TCDD, which is lipophilic and resistant to xenobiotic metabolism, as well as other persistent organic pollutants, is stored in adipose tissue. We used TCDD, the most potent dioxin, on C57BL/6J mice to mimic long-term bioaccumulating molecules that also stimulate the AhR signaling pathway (Duval et al. 2017). In a previous study, we showed that TCDD led to an EMT in human hepatocarcinoma cells and to liver fibrosis in an animal model (Pierre et al. 2014). Liver fibrosis is suspected to involve EMT processes, which also are observed during cancer metastasis. However, it is important to note that the role of the AhR in tumor progression remains controversial, possibly due to the plasticity of this receptor, which is able to bind a variety of ligands and, potentially, to act in a ligand-dependent manner (Gouédard et al. 2004; Guyot et al. 2013). Although several studies, including ours, have showed that TCDD favors cancer cell migration, invasion, and metastasis (Bui et al. 2009; Biswas et al. 2008; Seifert et al. 2009), others suggest that TCDD (and also 3,3′-diindolylmethane) could inhibit irregular colony formation in Matrigel and block metastasis in vivo while accelerating cell migration (Narasimhan et al. 2018). In our previous studies, we showed that manipulation of the AhR level, using inhibitors or SiRNA knockdown gene appeared to reduce human cell invasion, migration, and metastasis in several BC cell lines (Bui et al. 2009; Bui et al. 2016). This controversial issue concerning the effects of the receptor might be due to several factors (cell culture condition, tumor microenvironment, different actions of the various AhR ligands); therefore, as the action of the AhR, like many nuclear receptors, is context-dependent (e.g., breast, prostate), further investigation will be needed to decipher the complex role of the AhR in cancer progression and metastasis.

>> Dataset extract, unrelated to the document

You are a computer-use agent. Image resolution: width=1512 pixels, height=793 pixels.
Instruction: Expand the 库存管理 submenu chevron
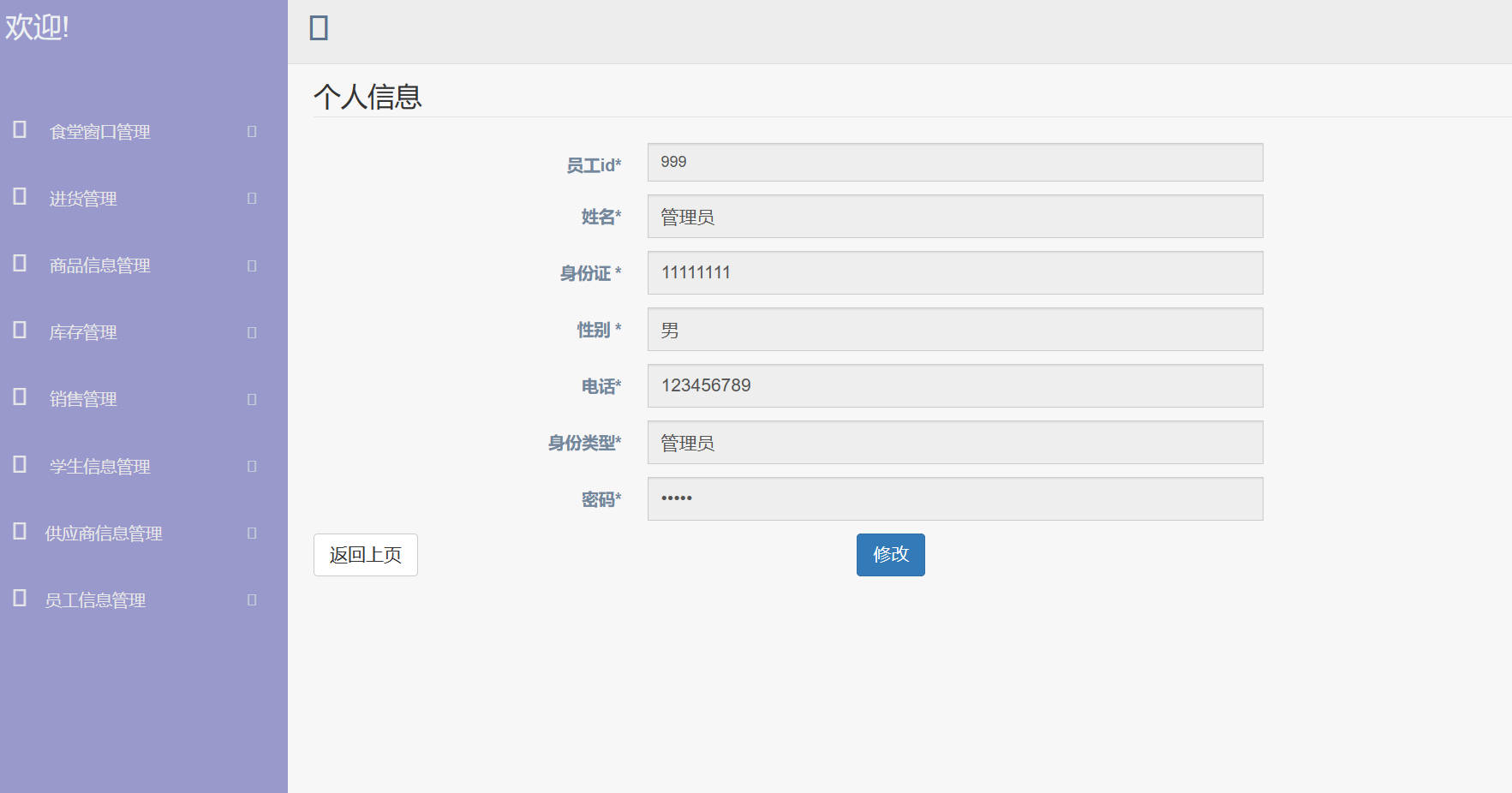tap(251, 331)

Because daily life involves exposure to multiple POPs, it is important to delineate the effects of mixtures of POPs in our model to determine to what extent they stimulate tumor progression. Also, mixtures of nonpersistent organic pollutants, such as phthalates and bisphenols or heavy metals, should be evaluated, even though these xenobiotics are nonpersistent. Our study provides evidence, to the best of our knowledge, that TCDD can favor the occurrence of metastases of breast cancer cells in zebrafish by in part targeting the tumor microenvironment and by stimulating previously unsuspected molecular pathways. This finding reinforces the idea that more complex models such as co-culture models or organoids should be used to study toxicological mechanisms. They could, potentially, be used as well for chemical assessment of drugs or pollutants. This knowledge should be relevant, generally, in terms of public health for the management of tumors, for which the generation of aggressive forms remains poorly studied and assessed.

Data Availability

The mass spectrometry proteomics data have been deposited in the ProteomeXchange Consortium via the Proteomics Identifications Database (PRIDE) (Perez-Riverol et al., 2019) partner repository with the data set identifier PXD014328.